Para além disso, revolucionamos nossas operações nos últimos anos. Além de eliminar a queima e mecanizar 98% da colheita no Centro-Sul, passamos a gerar energia elétrica a partir de biomassa e nos tornamos a terceira fonte mais importante da matriz brasileira, com o benefício de ter baixíssimo impacto ambiental; adotamos a fertirrigação e o controle biológico; reduzimos o consumo de água, via uso de circuitos fechados e adoção de sistemas de limpeza de cana a seco. É importante ressaltar que nesse processo foi feito um grande investimento em capacitação e atualização da mão de obra do campo. Ou seja, o setor avançou muito nos últimos anos e temos um caminho muito positivo pela frente, desde que haja previsibilidade e segurança para trabalhar.
No futuro, do portão da usina para dentro, há uma série de inovações que, ao serem adotadas em ampla escala, trará mais produtividade. Como exemplo têm as novas variedades de cana que estão chegando ao mercado, tecnologias da agricultura 4.0, meiosi e o plantio em semente. Essas e outras novidades trarão maior produtividade e vida útil aos canaviais nos próximos anos. 
Revista Canavieiros: Como valorizar adequadamente a participação de pequenos e médios produtores de cana-de-açúcar dentro da cadeia sucroenergética? Qual a sua mensagem para esses produtores?
Gussi: A cadeia produtiva sucroenergética, diferentemente de outras no agronegócio, possui um modelo que estabelece relação direta entre a receita da agroindústria e do produtor rural, que é o modelo Consecana. Contudo, é preciso ressaltar que nos últimos anos o setor passou por um processo importante de mudança com a mecanização da colheita, que impôs desafios grandes para alguns produtores com menor escala. Nesse contexto, é importante a união de forças via cooperativas e condomínios e a valorização das associações de fornecedores.

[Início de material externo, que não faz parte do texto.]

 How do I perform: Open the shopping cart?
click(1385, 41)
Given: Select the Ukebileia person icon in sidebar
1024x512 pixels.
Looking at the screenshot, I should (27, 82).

As usinas entendem a importância dos pequenos e médios produtores para a cadeia produtiva.
 
Revista Canavieiros: No último Ethanol Summit, foi apresentado o novo slogan da Unica - "Alimento e energia sustentável do Brasil para o mundo". Frente a isso, quais serão os próximos passos da entidade em prol do setor?
Gussi: O slogan escolhido pela Unica indica a nossa visão de futuro, com a valorização do setor e ampliação de mercado no Brasil e no mundo para o açúcar, o etanol e a bioeletricidade que são produzidos aqui.